La questione della diagnosi, già a partire dal IV secolo a.C. (Foucault, 1984), è strettamente connessa a quella dell’eziologia. Fu in questa matrice che nacque e si sviluppò la medicina di Ippocrate (460-377a.C.), prima scuola medica strutturata dell’antichità (Foucault, 1961; 1962; 1963; 1984b).
Anche la psicoterapia ha una storia antica. La formazione filosofica, la religione e l’esercizio dell’arte hanno rappresentato da sempre, insieme alla pratica medica, un aspetto importante nella cura e nella comprensione delle turbe dell’anima. Si pensi, per esempio, all’uso della catarsi (gr. kátharsis: purificazione) nella tragedia greca o nella celebrazione di riti e sacrifici, presso i templi dedicati ad Esculapio (dio tutelare della medicina). Tutte queste riflessioni costituiscono un terreno comune nella storia della psichiatria e della psicoterapia, elementi di continuità e somiglianza. Nell’età antica e in quella classica, infatti, il sapere era integrato e custodito dalla riflessione filosofica. Il “saggio” era un eclettico, in grado di spaziare tra le varie discipline, da quelle medico-scientifiche, alle logico-matematiche, fino a temi di carattere etico-psicologico. Tale primato ha cominciato a sgretolarsi sotto la spinta positivista, mano mano che la scienza progrediva e l’uomo conquistava nuovi saperi.
La filosofia ha, così, perso il suo status di superiorità nei confronti delle altre scienze, restringendo il suo ambito di interesse all’epistemologia (discorso sulla scienza e sulla conoscenza) e alla riflessione bio-etica (fin dove può spingersi l’hybris umana? Che fare dopo aver mangiato il frutto dell’albero della conoscenza?). Da questo momento in poi, a mio avviso, la pratica bio-medica (neuropsichiatria) e quella psicoterapica hanno cominciato a differenziarsi. Il sapere bio-medico ha assunto un carattere tecnico-politico, definendosi come una branca specializzata dell’igiene pubblica, cioè come un campo particolare della protezione sociale contro i pericoli connessi alla malattia; quello psicoterapico, in senso lato, ha mantenuto il suo carattere relazionale e pseudo-artistico, interessandosi più alla comprensione e alla connotazione del disagio mentale, che al disturbo tout court.

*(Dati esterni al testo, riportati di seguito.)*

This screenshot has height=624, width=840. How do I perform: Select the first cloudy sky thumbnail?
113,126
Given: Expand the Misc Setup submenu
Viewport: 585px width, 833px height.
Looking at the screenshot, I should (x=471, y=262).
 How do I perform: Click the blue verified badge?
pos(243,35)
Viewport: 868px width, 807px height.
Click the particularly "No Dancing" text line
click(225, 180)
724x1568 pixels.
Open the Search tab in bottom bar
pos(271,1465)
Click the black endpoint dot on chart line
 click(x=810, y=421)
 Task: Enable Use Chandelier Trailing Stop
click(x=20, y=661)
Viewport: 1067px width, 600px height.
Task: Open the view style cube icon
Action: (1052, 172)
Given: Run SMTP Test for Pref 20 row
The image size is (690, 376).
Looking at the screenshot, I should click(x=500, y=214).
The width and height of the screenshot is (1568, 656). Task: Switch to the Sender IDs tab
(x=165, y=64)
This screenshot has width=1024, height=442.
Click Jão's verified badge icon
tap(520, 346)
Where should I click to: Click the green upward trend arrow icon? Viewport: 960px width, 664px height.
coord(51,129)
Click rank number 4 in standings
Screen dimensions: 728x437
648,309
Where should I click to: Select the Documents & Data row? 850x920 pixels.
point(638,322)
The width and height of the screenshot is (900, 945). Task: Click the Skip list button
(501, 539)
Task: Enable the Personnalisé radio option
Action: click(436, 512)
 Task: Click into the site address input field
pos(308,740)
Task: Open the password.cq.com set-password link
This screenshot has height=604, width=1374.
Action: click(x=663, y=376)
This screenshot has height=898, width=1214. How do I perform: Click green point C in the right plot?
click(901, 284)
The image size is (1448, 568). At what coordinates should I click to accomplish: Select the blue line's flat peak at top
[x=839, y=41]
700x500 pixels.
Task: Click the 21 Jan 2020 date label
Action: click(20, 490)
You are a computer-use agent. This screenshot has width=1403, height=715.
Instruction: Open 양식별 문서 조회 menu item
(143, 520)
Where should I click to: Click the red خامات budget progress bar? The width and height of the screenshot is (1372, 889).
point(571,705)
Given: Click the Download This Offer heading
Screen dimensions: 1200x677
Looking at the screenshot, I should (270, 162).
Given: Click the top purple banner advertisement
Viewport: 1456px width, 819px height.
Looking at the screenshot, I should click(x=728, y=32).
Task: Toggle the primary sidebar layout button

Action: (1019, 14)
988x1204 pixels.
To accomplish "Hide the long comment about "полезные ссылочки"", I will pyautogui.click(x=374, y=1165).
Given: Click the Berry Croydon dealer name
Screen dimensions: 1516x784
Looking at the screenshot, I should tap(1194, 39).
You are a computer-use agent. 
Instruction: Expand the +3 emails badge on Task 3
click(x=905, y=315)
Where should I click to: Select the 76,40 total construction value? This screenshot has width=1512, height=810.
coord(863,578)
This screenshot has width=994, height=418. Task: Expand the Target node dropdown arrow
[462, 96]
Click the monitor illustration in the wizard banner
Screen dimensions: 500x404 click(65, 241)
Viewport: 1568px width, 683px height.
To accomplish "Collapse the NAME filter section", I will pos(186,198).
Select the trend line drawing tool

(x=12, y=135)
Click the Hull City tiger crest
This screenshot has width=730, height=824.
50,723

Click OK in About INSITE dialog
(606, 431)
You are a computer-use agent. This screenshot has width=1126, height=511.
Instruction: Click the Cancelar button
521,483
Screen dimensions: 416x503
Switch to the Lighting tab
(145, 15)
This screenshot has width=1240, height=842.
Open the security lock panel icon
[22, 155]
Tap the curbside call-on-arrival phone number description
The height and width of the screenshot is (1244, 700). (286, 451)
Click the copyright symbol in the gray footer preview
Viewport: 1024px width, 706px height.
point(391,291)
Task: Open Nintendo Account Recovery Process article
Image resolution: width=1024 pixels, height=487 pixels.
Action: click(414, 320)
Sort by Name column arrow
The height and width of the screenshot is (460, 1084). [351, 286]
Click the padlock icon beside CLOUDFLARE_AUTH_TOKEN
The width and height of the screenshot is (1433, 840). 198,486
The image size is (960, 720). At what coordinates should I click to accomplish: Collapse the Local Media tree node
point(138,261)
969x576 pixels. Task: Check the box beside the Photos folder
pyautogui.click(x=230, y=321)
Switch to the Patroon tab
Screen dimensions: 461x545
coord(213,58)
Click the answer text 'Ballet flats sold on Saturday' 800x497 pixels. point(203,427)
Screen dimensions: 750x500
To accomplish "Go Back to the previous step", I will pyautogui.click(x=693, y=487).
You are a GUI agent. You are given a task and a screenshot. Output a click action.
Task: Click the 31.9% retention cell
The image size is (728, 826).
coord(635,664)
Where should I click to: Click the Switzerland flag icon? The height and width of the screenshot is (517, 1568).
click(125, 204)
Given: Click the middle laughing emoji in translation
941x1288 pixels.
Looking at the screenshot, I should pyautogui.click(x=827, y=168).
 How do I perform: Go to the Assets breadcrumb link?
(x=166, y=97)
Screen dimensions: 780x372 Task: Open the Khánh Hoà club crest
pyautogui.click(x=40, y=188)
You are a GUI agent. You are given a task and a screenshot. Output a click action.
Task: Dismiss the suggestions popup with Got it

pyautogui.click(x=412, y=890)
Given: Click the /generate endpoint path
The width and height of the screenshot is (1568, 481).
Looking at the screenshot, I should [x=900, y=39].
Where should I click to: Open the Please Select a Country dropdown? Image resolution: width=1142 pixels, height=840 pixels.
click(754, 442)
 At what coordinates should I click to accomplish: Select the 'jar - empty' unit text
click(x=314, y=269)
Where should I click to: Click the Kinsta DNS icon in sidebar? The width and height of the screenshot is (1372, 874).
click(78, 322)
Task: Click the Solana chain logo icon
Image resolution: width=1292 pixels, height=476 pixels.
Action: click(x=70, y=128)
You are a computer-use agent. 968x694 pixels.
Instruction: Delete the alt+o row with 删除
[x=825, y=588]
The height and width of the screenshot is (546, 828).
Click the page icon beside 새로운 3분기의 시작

Se, infatti, nell’ambito pubblico della salute mentale è necessaria una diagnosi per prendere in carico un paziente e aprire una cartella clinica, nel momento in cui si fa psicoterapia non è la diagnosi ad essere importante di per sé, ma il modo con cui viene utilizzata nella relazione con il proprio paziente-cliente. In psicoterapia, qualunque orientamento teorico si segua, è infatti la relazione il vero motore del cambiamento (Fava Vizziello, Stern 1992), la tecnica ne è solo un tramite. Per questa ragione lo psicoterapeuta non si interessa tanto alla presunta malattia, ma all’individuo (dal lat. in-dividuus: indivisibile) nella sua totalità.
Quando si passa dalla diagnosi alla psicoterapia è infatti necessario fare epoché (Husserl, 1913; 1952), sospendere il giudizio su qualunque forma di etichettatura: significa privilegiare gli aspetti idiografici ai nomotetici (Windelband, 1894), i fattori protettivi a quelli di rischio. Significa oscillare, grazie ad una giusta dose di irriverenza (Cecchin, 1992), dal rigore scientifico all’immaginazione, dal dubito ergo sum alla fede nelle idee ardite, poiché é proprio attraverso le congetture audaci e le intuizioni creative che è possibile fare nuove scoperte e portare innovazioni (Popper, 1934). È in questa danza tra rigore e sregolatezza che deve muoversi, in continua enantiodromia, uno psicoterapeuta “sufficientemente buono” (Winnicott, 1958; 1964).